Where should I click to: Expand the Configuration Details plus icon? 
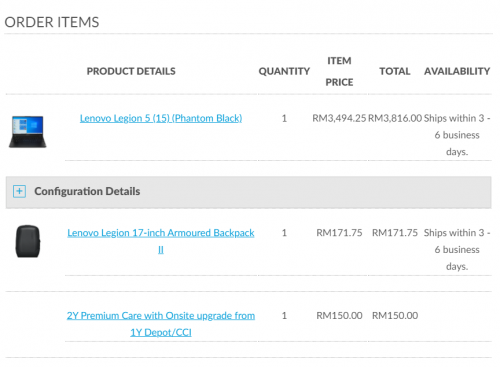pos(19,191)
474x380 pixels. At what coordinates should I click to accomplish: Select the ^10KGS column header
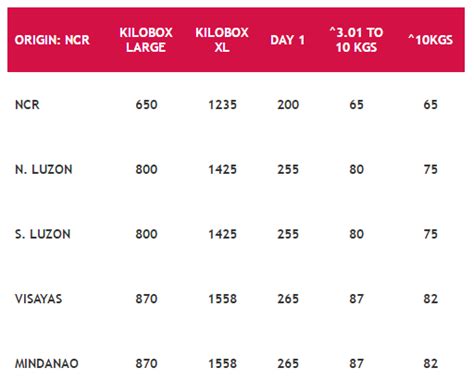tap(430, 40)
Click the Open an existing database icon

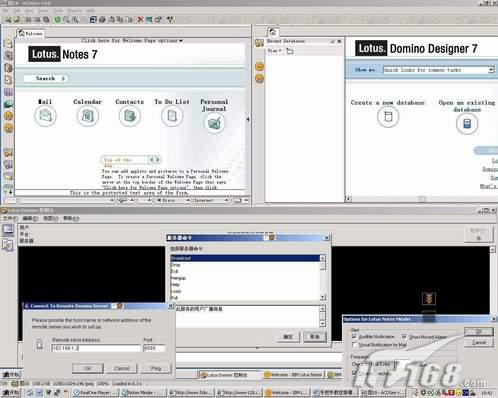click(467, 124)
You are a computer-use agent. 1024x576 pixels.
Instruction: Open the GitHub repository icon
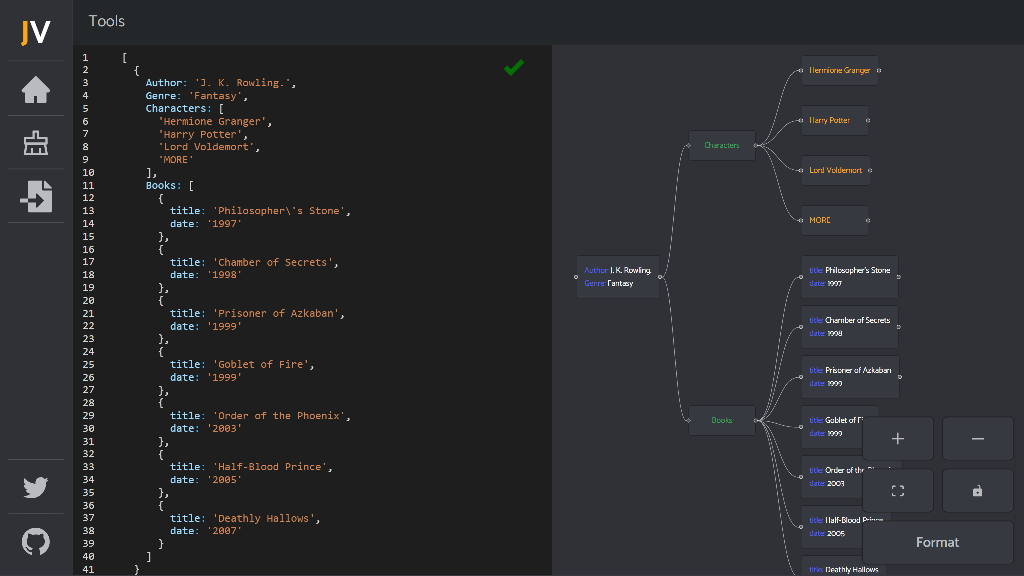[36, 541]
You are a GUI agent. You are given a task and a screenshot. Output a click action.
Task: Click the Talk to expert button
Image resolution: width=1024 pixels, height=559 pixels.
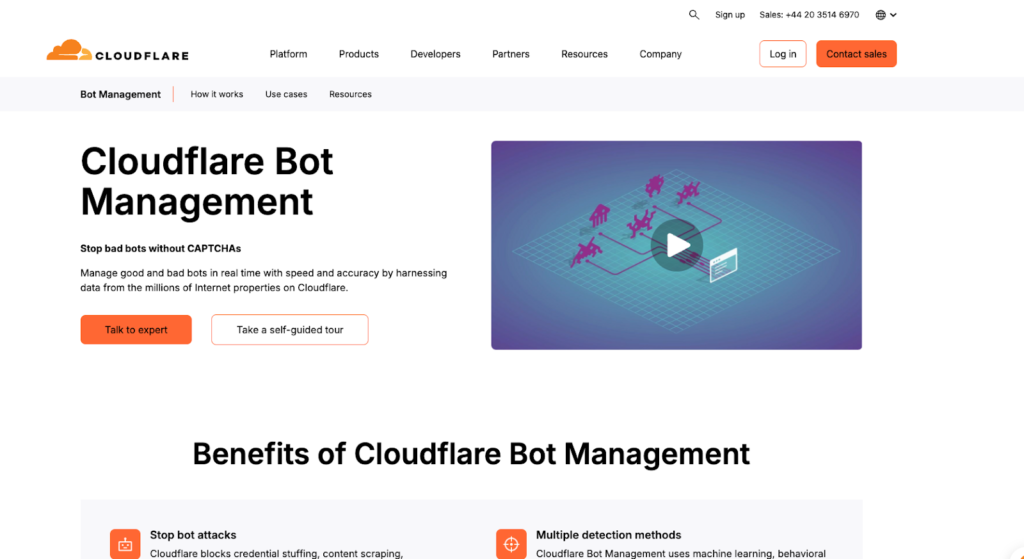[136, 330]
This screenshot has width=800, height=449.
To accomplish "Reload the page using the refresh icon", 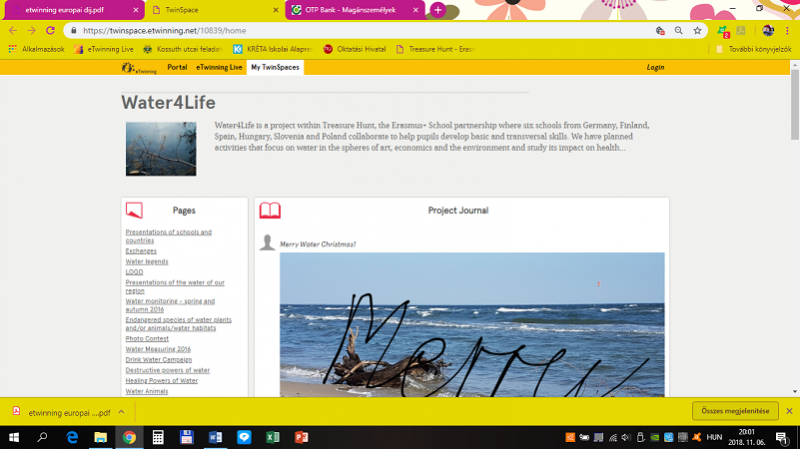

------------------------

Reproduce the whole listing above word for word, but leave out the pictures.

RESULT OF THE TASK —
Where should I click to: Expand the Configuration Details plus icon? 
pos(19,191)
474x380 pixels. At what coordinates should I click to accomplish: Select the ^10KGS column header
tap(430, 40)
Click the Open an existing database icon

click(467, 124)
You are a computer-use agent. 1024x576 pixels.
Instruction: Open the GitHub repository icon
[36, 541]
You are a GUI agent. You are given a task and a screenshot. Output a click action.
Task: Click the Talk to expert button
Image resolution: width=1024 pixels, height=559 pixels.
[136, 330]
This screenshot has width=800, height=449.
To accomplish "Reload the page using the refresh icon", 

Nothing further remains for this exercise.